The WB released the report titled “Persistent Malnutrition in Ethnic Minority Communities of Viet Nam: Issues and Options or Policy and Interventions” in Hanoi on December 10.

Addressing the event, WB Country Director Ousmane Dione said Vietnam has made impressive progress in reducing malnutrition in children in the past two decades, but the disparity between ethnic minority children and their peers in plain areas is widening.

He said priority should be given to provinces with highest malnutrition rates in the next period in order to create substantial changes.

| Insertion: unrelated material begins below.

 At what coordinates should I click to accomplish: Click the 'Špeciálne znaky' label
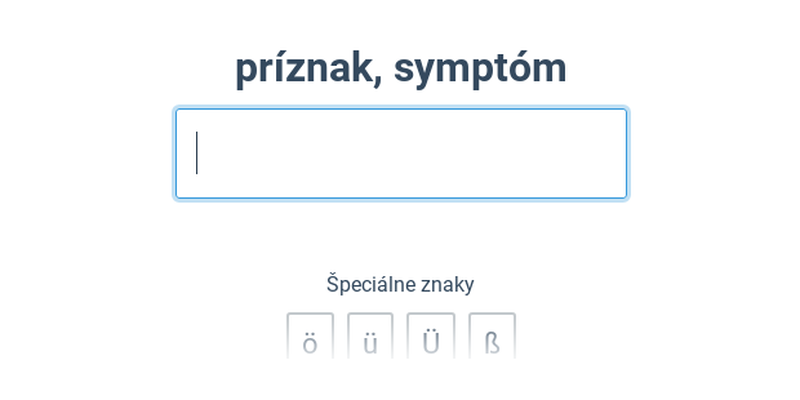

The report found that only 39 percent of ethnic minority children from 6 to 23 months are fed a nutritionally adequate diet, and just 32.7 percent of ethnic minority women aged from 15 to 49 get antenatal health checks, vitamin and mineral supplements as well as nutrition counseling.

The root cause of the problem is poverty, the report said, citing statistics in 2016 that showed ethnic minority groups accounted for 73 percent of the nation’s poor households, even though they made up only 14 percent of the national population.

It recommended several solutions that Vietnam can take to improve nutrition for ethnic minority children, including building a more effective mechanism for coordination among relevant agencies under the leadership of the Government, ensuring financial resources for the work; replacing one-size-fits-all approach to ethnic minority service delivery with more-innovative ethnically responsive approaches; and defining and then scaling up evidence-based nutrition-specific interventions focused on the first 1,000 days of children.

The government of Japan provided financial support for this report through the Japan Trust Fund for Scaling Up Nutrition.